Charles Briggs: One of the problems with disciplinary and subdisciplinary boundaries is how they foster reifying canons and genealogies. Beyond the issue of reproducing racialized and other hierarchies and mechanisms of exclusion, this process also draws attention away from work that crosses and challenges such divides. I have tried to highlight some examples here. Fanon analysis of how colonial physicians stigmatized colonized patients by using an imaginary language to construct them as incommunicable provides a driving force behind the book. Incommunicable also highlights a growing and quite exciting body of scholarship published during the past decade and a half that works fruitfully between linguistic and medical anthropology.
My interest has never been in simply combining two existing subfields of anthropology. Digging deeply into linguistic and medical anthropology rather affords opportunities to excavate entrenched presuppositions and explore the constraints and problematic reifications hidden in fundamental concepts and modes of inquiry. One goal in writing Incommunicable was to demonstrate the potential of boundary-crossing work to exert transformative effects on linguistic anthropology—even for researchers who have not previously explored health-related topics—and on medical anthropology—even for scholars who have not previously seen how language-centered work might produce new horizons. I believe that this emerging research agenda could become a model for helping to break down other entrenched borders between modes of anthropological research.

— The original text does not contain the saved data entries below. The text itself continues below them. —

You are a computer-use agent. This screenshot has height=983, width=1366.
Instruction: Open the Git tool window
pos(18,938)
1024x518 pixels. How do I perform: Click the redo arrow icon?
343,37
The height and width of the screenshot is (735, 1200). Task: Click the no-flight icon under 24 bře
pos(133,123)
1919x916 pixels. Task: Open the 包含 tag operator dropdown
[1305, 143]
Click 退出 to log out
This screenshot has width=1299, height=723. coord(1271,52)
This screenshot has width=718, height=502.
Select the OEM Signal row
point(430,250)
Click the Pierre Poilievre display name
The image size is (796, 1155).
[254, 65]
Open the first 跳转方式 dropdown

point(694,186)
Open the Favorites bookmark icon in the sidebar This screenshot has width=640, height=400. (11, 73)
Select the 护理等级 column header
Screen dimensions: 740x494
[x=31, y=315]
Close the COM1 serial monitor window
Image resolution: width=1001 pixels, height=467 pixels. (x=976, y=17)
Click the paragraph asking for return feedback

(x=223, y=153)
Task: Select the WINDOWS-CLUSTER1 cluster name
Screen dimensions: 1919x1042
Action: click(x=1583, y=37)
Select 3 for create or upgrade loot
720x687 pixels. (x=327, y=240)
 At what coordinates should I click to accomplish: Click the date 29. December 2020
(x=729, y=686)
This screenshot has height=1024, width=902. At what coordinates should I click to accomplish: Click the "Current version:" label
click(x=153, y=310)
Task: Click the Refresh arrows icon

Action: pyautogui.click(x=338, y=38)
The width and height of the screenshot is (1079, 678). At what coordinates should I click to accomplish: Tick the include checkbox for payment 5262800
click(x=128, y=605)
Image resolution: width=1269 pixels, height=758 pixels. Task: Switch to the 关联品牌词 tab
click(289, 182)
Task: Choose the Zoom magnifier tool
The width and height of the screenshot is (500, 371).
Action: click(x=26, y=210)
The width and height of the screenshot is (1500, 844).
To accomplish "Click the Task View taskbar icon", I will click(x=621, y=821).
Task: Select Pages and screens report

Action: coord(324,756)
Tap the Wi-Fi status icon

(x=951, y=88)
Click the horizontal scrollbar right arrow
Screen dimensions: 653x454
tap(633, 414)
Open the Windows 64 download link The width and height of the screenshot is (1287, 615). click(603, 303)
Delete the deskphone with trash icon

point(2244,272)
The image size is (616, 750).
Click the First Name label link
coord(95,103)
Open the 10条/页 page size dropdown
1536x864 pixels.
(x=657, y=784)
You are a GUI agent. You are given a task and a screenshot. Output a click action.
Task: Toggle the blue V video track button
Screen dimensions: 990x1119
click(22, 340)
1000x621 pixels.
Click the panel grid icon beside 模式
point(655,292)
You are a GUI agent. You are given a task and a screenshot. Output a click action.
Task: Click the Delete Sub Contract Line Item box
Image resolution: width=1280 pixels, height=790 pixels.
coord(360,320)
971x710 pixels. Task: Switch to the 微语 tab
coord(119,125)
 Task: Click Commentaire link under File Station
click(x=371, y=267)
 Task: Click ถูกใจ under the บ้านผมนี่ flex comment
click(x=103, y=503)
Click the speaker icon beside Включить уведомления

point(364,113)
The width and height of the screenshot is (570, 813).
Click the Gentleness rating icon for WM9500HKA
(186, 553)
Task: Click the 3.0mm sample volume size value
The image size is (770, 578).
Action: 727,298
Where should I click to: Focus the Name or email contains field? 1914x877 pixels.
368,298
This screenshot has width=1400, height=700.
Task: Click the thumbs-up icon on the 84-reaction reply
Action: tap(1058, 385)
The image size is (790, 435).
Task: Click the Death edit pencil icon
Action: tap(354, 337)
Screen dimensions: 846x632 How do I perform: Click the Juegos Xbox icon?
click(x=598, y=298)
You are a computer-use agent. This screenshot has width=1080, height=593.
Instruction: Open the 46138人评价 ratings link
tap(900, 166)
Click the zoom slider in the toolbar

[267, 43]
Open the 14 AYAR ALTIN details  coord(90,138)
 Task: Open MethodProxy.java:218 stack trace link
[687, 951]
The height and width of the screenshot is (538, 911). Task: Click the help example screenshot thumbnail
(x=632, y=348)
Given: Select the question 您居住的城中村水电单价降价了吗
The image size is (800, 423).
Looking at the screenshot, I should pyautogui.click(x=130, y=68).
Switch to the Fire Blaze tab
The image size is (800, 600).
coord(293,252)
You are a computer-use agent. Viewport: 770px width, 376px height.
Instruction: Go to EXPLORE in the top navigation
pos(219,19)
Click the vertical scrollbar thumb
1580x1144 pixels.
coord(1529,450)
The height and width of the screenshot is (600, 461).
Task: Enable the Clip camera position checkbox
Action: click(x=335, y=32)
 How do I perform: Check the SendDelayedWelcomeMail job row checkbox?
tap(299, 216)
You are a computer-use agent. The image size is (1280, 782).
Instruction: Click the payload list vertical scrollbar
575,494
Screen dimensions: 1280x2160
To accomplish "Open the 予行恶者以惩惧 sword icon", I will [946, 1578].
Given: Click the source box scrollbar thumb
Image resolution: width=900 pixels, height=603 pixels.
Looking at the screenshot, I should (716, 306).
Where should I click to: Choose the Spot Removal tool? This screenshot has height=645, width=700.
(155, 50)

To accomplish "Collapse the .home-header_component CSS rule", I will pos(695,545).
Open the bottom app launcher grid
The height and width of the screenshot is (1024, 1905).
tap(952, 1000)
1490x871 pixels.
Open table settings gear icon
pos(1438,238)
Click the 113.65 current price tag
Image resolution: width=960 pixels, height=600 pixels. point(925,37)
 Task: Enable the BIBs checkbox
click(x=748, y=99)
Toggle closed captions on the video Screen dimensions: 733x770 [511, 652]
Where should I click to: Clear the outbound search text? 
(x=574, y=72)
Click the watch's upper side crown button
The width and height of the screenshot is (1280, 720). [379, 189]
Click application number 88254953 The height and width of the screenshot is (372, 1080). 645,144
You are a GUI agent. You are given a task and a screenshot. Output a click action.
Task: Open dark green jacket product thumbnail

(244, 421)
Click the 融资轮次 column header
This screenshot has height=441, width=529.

A limiting factor—which I have seen up close on many occasions—is how departmental tracks promote the recruitment of graduate students and faculty hires in keeping with bounded subdisciplinary interests. The result is often excluding candidates whose goal is to work between subdisciplines. Even when openness exists, it is not easy for graduate students to find models for navigating the relatively uncharted waters that separate subdisciplinary islands. My hope is that the initial philosophical chapters, the focus on “doctor-patient interaction” research and global public health communication, and the extended example I offer of the COVID-19 pandemic might spark conversations in graduate seminars and as early-career researchers design their own projects. I am convinced that critical syntheses of language- and health-centered perspectives can deepen and broaden ethnographic inquiry and augment analytic acuity. My hope is that Incommunicable will further catalyze this rising body of research and demonstrate its value for medical and linguistic anthropology and other fields.
References Cited:
Briggs, Charles L. and Daniel C. Hallin. 2016. Making Health Public: How News Coverage is Remaking Media, Medicine, and Contemporary Life. London: Routledge.
Dutta, Mohan Jyoti. 2010. The Critical Cultural Turn in Health Communication: Reflexivity, Solidarity, and Praxis. Health Communication 25(6-7):534-539.
Shange, Savannah. 2019. Progressive Dystopia: Abolition, Antiblackness, and Schooling in San Francisco. Durham, NC: Duke University Press
Simpson, Audra. 2014. Mohawk Interruptus: Political Life Across the Borders of Settler States. Durham, NC: Duke University Press.